> [対象の本文]:
§

2015年6月6日(土) 16:10 〜 17:10 ポスター会場 (展示ホール)

[P2-C-0617] 1st・2nd・3rdポジションにおける他動的肩関節回旋可動域の比較

清水大介1, 成田祟矢2, 齋藤俊3, 坂本孝太4, 古谷佳大5 (1.健康科学大学リハビリテーションクリニック, 2.健康科学大学理学療法学科, 3.伊東市民病院リハビリテーション科, 4.甲州リハビリテーション病院リハビリテーション科, 5.介護老人保健施設星のしずく)

キーワード:関節可動域, 肩甲上腕関節, 構成運動

【はじめに,目的】
従来,ゴニオメーターで測定する関節可動域はAAOS(米国整形外科学会)や日本整形外科学会および日本リハビリテーション医学会が定めた関節可動域測定法が標準的である。肩関節回旋の可動域測定法に着目すると,肩関節屈曲0°以下1st),肩甲骨面上外転90°(以下2nd),肩関節屈曲90°(以下3rd)と3種類の測定法が存在している。しかし,1st,2nd,3rd位での可動域を比較しそれぞれの特徴について言及している報告は少ない。そこで我々は,ポジションの違いが肩関節回旋可動域にどのような影響を及ぼすのか検証することを目的とした。
【方法】
測定期間は平成24年8月16日~9月28日とした。肩関節周囲に疼痛を伴う者を除外し,無作為に選出した健常大学生30名(男性:15人,女性:15人)を対象とした。測定は両側60肢とした。測定方法は東大式ゴニオメーターを用い,1st,2nd,3rd位にて他動的に肩関節を内外旋させた可動域を測定した。2nd位はゼロポジションとなるように外転90°,軽度水平内転位に設定した。検査者は2人とし,1人は他動的に肩関節を回旋させ,もう1人がゴニオメーターを用い5°刻みで測定した。3回測定し,平均値を解析に用いた。測定肢位は1st位は端座位,2nd位は背臥位。3rd位は側臥位とした。検者内信頼性は級内相関係数を用いて統計学的に検討した。1st,2st,3rd位の肩関節の内外旋の可動域の差を対応のある一元配置分散分析を用い解析した。有意な主効果があったものはTurkey HSD法を用い事後比較を行い,有意水準は5%未満とした。

§

> [提供データ]:
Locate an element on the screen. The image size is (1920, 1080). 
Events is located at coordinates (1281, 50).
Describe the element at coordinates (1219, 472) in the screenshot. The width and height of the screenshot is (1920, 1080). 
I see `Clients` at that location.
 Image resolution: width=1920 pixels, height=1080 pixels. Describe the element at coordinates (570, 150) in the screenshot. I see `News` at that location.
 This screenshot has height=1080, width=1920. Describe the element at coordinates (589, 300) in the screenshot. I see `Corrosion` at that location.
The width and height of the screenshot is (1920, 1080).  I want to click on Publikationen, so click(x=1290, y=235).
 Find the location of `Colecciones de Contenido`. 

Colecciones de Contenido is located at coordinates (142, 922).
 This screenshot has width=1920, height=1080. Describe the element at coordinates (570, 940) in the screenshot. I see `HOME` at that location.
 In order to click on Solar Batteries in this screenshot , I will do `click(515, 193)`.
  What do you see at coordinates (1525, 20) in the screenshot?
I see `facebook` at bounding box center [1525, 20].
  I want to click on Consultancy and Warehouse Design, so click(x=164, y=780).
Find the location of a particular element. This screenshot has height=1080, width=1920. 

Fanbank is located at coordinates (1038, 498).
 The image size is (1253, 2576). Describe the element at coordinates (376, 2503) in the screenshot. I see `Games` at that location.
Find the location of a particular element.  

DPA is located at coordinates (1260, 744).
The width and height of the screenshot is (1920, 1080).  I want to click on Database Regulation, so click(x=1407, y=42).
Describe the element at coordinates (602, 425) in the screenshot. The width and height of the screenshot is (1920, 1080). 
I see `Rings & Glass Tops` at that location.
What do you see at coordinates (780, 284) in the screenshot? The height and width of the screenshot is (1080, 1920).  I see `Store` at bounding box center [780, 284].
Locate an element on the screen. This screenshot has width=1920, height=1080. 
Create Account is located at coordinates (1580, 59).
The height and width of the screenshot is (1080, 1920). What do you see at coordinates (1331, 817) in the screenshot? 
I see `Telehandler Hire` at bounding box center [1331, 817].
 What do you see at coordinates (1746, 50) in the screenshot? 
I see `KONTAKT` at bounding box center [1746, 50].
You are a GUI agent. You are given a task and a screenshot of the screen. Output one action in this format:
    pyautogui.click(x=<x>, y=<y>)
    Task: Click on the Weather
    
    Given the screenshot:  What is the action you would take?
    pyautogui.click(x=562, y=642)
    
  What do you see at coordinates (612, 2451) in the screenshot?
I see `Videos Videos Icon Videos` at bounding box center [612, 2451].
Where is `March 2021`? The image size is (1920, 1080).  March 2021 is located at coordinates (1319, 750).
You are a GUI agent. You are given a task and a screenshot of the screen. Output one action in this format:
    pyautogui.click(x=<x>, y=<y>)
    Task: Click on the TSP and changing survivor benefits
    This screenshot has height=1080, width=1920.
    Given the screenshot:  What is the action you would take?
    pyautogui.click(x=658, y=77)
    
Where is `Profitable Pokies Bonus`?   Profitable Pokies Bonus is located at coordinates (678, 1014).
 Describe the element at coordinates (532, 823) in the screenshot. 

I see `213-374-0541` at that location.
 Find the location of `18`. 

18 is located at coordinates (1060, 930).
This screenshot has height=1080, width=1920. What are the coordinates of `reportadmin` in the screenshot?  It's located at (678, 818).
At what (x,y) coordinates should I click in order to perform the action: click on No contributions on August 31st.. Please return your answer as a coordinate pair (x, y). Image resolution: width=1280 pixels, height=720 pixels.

§

> [課題の指示]: 肩関節回旋可動域の抄録のうち、「清水大介1, 成田祟矢2, 齋藤俊3, 坂本孝太4, 古谷佳大5」から始まり「か検証することを目的とした。」で終わる部分を、一字一句変えずに書き写しなさい。 このデータは別の出典から採ったものである。

> [解答]:
清水大介1, 成田祟矢2, 齋藤俊3, 坂本孝太4, 古谷佳大5 (1.健康科学大学リハビリテーションクリニック, 2.健康科学大学理学療法学科, 3.伊東市民病院リハビリテーション科, 4.甲州リハビリテーション病院リハビリテーション科, 5.介護老人保健施設星のしずく)

キーワード:関節可動域, 肩甲上腕関節, 構成運動

【はじめに,目的】
従来,ゴニオメーターで測定する関節可動域はAAOS(米国整形外科学会)や日本整形外科学会および日本リハビリテーション医学会が定めた関節可動域測定法が標準的である。肩関節回旋の可動域測定法に着目すると,肩関節屈曲0°以下1st),肩甲骨面上外転90°(以下2nd),肩関節屈曲90°(以下3rd)と3種類の測定法が存在している。しかし,1st,2nd,3rd位での可動域を比較しそれぞれの特徴について言及している報告は少ない。そこで我々は,ポジションの違いが肩関節回旋可動域にどのような影響を及ぼすのか検証することを目的とした。